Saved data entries
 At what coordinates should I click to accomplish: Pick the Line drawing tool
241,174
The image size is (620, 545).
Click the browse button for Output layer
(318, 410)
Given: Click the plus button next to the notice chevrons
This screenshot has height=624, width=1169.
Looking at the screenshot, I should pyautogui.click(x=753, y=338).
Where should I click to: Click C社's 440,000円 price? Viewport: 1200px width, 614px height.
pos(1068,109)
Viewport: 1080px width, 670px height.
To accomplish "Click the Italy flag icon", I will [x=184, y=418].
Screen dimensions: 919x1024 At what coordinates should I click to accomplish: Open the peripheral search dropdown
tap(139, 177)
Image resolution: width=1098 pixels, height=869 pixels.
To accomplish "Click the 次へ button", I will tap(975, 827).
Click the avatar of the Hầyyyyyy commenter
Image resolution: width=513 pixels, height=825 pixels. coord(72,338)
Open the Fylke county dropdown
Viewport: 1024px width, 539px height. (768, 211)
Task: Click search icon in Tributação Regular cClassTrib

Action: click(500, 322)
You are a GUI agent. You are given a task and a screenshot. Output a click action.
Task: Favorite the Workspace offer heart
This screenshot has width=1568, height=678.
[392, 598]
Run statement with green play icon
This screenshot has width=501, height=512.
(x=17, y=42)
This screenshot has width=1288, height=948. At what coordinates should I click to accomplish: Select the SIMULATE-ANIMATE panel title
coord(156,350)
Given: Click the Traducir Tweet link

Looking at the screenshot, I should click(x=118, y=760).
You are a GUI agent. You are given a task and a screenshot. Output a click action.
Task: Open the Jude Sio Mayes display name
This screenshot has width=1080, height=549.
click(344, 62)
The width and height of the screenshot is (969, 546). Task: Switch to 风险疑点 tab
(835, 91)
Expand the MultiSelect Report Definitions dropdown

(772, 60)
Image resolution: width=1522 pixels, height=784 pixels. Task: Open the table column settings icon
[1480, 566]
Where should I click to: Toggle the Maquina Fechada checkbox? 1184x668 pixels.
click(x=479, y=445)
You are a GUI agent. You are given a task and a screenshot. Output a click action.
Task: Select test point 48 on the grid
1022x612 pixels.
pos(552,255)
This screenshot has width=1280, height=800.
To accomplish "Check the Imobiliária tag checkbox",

■ Your goal ■
Among the records above, find each line holding "will" and list it.

■ Output for this exercise ■
To accomplish "Click the Italy flag icon", I will [x=184, y=418].
To accomplish "Click the 次へ button", I will tap(975, 827).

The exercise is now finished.